Dejame salir, 1997. Belkis Ayón. Cortesía El Museo del Barrio

Esa mujer central se extenderá más allá del mito en la obra posterior y final de la artista, quien lamentablemente se suicidó en la mañana del sábado 11 de septiembre de 1999. Parte de esa serie final que cierra este recorrido, compuesta por tondos fechados entre 1997 y 1998, en los que la obra se cierra literalmente en torno a una figura femenina, que muchos han interpretado como una expresión de ese universo que angostaba su cerco y la asfixiaba, aprisionándola en una especie de túnel, pozo o abismo. Una obra que pudo haber sido un llamado de auxilio o al menos su vía de alivio o exorcismo frente a un drama personal que no lograba controlar.

Si antes se había proyectado en Sikán, ahora se convertía en Tanze, y era un pez encerrado en su ánfora, una criatura bajo la lupa, impotente y despojado de toda voluntad, que sin embargo lucha por evadir su encerramiento.

Resurrección, 1998. Belkis Ayón. Cortesía El Museo del Barrio

Antes de llegar a esta sala final, el visitante pasará por otra que representa la apoteosis de su creatividad, con retablos, altares, instalaciones monumentales, que son una asombrosa celebración al grabado. Obras que la artista consideraba parte de una serie que podría llamarse El Via Crucis, y que narraban las estaciones, estapas o capítulos del calvario de Sikán, en una transferencia de roles totalmente orgánica con Cristo, ese metarrelato del dios sacrificial que heredamos de las religiones paganas. Cristo y Sikán, cabrito y cordero, encarnarán ese encuentro con dios por la escala del sacrificio y el dolor. Entre ellas se destacan La Consagración I (12 partes, 1991), Resurreción (1998), Pa´que me quieras por siempre (1991), Nlloro (1991), que sintetiza todo el simbolismo de la liturgia luctuosa Abakuá, y Perfidia (1998).

Nlloro (Weeping, Llanto, 1991). Belkis Ayón.
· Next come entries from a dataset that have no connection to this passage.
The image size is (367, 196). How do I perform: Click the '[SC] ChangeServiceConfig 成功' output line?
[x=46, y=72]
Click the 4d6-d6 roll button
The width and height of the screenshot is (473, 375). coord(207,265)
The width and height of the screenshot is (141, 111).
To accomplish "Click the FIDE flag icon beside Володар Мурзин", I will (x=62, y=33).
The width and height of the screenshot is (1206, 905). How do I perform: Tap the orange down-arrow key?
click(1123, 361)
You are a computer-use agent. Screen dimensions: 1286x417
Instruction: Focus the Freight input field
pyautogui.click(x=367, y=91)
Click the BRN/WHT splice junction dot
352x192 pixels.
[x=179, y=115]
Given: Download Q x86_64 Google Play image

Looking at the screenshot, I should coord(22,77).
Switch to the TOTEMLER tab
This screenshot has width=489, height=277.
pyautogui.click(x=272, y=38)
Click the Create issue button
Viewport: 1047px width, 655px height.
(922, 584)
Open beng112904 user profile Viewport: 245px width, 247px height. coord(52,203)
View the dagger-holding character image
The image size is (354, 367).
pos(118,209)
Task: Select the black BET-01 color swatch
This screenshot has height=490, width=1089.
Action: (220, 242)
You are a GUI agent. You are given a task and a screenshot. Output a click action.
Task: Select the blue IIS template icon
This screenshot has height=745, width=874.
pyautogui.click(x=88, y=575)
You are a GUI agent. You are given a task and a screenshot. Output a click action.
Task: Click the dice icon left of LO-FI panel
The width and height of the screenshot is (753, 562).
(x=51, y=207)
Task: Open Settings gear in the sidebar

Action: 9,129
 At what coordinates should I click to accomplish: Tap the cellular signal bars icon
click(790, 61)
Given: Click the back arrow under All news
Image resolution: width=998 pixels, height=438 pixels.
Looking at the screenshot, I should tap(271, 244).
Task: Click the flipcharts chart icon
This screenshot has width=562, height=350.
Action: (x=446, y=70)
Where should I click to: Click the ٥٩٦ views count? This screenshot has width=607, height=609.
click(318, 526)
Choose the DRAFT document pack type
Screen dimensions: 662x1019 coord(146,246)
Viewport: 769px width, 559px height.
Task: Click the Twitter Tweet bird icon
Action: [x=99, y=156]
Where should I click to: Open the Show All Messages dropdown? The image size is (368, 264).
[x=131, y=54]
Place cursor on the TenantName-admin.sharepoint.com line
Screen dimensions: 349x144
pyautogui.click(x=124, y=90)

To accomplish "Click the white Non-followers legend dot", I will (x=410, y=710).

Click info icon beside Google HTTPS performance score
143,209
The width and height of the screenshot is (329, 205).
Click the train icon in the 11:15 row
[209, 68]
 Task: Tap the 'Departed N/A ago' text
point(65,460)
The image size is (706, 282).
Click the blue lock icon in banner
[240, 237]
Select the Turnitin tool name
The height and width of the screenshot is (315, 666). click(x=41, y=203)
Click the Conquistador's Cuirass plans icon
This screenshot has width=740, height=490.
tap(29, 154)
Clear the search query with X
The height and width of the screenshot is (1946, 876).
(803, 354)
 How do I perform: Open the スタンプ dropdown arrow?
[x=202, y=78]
Cortesía de El Museo del Barrio

Especialmente esta última pieza, formada por siete módulos, no debe pasar inadvertida para el visitante. La obra, que representa ese momento climax de la tradición Abakuá: el ´juicio’ y ritual de sacrificio de Sikán, es una pieza de notable madurez, en la que podemos apreciar su versatilidad e ingeniosidad compositiva, usando el recurso de abatir y mostrar en un mismo plano las vistas posterior y frontal del cuerpo de la princesa Sikán, en una suerte de efecto de espejo, o tridimensionalidad bidimensional, que permite ganar una perspectiva omnisciente de la historia representada. Un recurso nada común dentro del arte figurativo, que puede estar influenciado por los estudios de grabado o los comics, y que es un simple ejemplo de la genialidad que uno encuentra discretamente escondida al observar cautelosamente la obra de Belkis Ayón.

Si de la espalda de Sikán salió el primer parche del tambor sagrado Abakuá, de las manos de Belkis Ayón (que lleva el nombre de Sikán como un anagrama en el suyo propio) salió la más poderosa iconografía visual del ñañiguismo que se ha haya realizado. Una mujer le dio el sonido que llama a los espíritus, otra la imagen que los revela. Siendo una fraternidad exclusivamente masculina, la historia de los Abakuá se reescribe por el eterno regreso de Sikán, su profanación, su maldición y su sacrificio, ese ciclo mágico o perverso, según se quiera ver, que Belkis Ayón fijó en las coordenadas del arte.